Wachtell, Lipton, Rosen & Katz represented CenturyLink, with corporate counsel Eric Robinson leading a team consisting of antitrust partner Ilene Gotts, employee benefits partner Michael Segal, tax partner Jodi Schwartz, and finance partner Eric Rosof. The team previously represented CenturyLink (then known as CenturyTel) in its $10.6 billion purchase of Qwest Communications in April 2010. Working alongside Wachtell was a team from Jones Walker, which has represented CenturyLink as corporate and securities counsel since 1985, led by corporate partner Ken Najder, finance partner Marshall Page III and benefits partner Timothy Brechtel. Wilson Sonsini Goodrich & Rosati chairman Larry Sonsini represented Savvis, alongside corporate partners Robert Sanchez, Warren de Wied, and Daniel Peale, IP partner James Clessuras, employee benefits partner Ralph Barry, and tax partner Eileen Marshall.

The deal is the latest in high-tech marriages between telecommunications companies and IT firms that specialize in cloud computing, which allows businesses to save money by storing information over the Internet rather than buying their own servers and data storage centers. In September, Hewlett Packard acquired data storage company 3Par for $2.4 billion, followed by IBM buying data analytics company Netezza for $1.7 billion.
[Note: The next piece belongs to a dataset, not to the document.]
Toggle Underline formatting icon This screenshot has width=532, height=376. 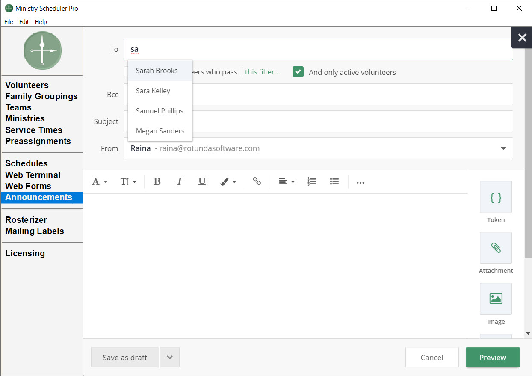coord(202,182)

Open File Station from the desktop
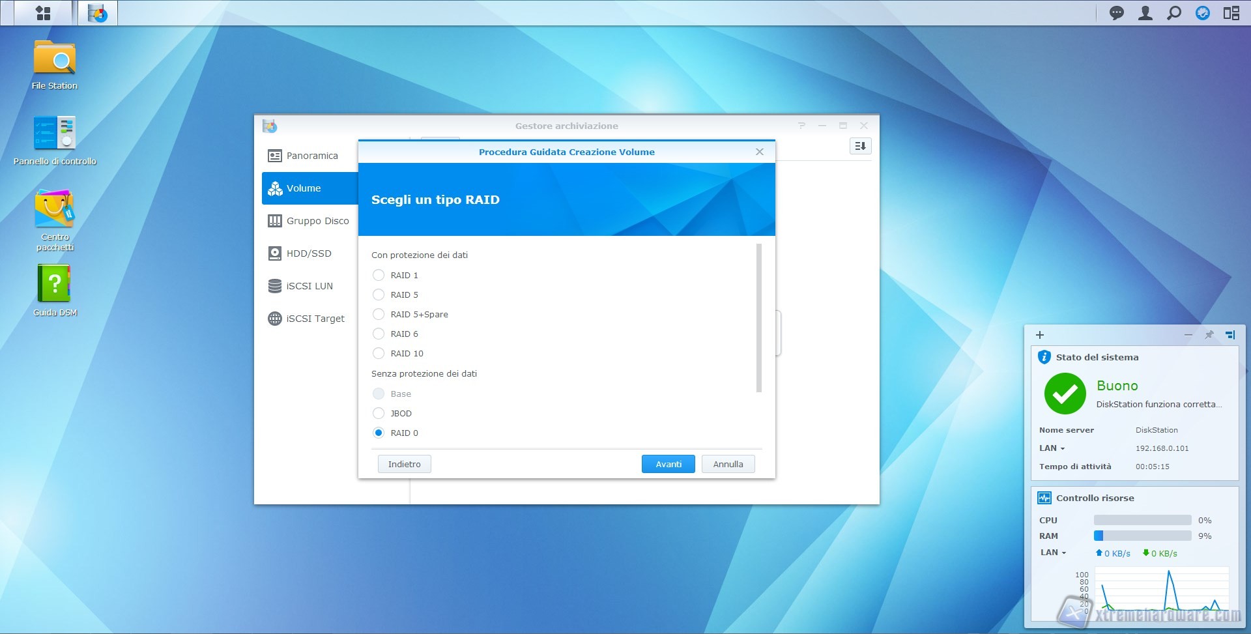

In January, Verizon Communications purchased IT company and cloud services provider Terremark Worldwide Inc. for $1.4 billion, while Time Warner Cable got in on the fun in February, purchasing NaviSite Inc., a company that hosts applications on remote servers, for $230 million.

"The transaction creates a premier managed hosting and colocation provider with global scale in a high-growth sector, and is expected to be accretive to revenue growth and cash flow per share," said Glen F. Post, III, CenturyLink chief executive officer and president in a statement. "Today, businesses are shifting the way they manage their information technology services and infrastructure, and this transaction helps us meet these needs by offering Savvis's leading products and services coupled with CenturyLink's network."

"We believe that combining our proven capabilities in cloud infrastructure and managed hosting with CenturyLink's hosting assets and large base of business customers will create powerful opportunities to accelerate growth," said James E. Ousley, chairman and chief executive officer of Savvis, in a statement. According to the statement, CenturyLink will integrate its hosting business with Savvis's cloud services, and this integrated hosting business will be based in St. Louis with Ousley as CEO. The combined entity will now operate 48 data centers located in North America, Europe, and Asia.

Of course, cloud computing isn't without risks. Last week, a crash at Amazon's cloud services lasted several days, affecting several popular Web sites including Reddit, FourSquare, and Quora, and resulted in a small amount of permanent data loss. Additionally, security and confidentiality are major concerns. According to a recent report by Law Technology News, our sibling publication, cloud technology has gotten mixed reviews from law firms that use it.

Nevertheless, it's clear that the cloudy forecast hasn't seemed to affect business.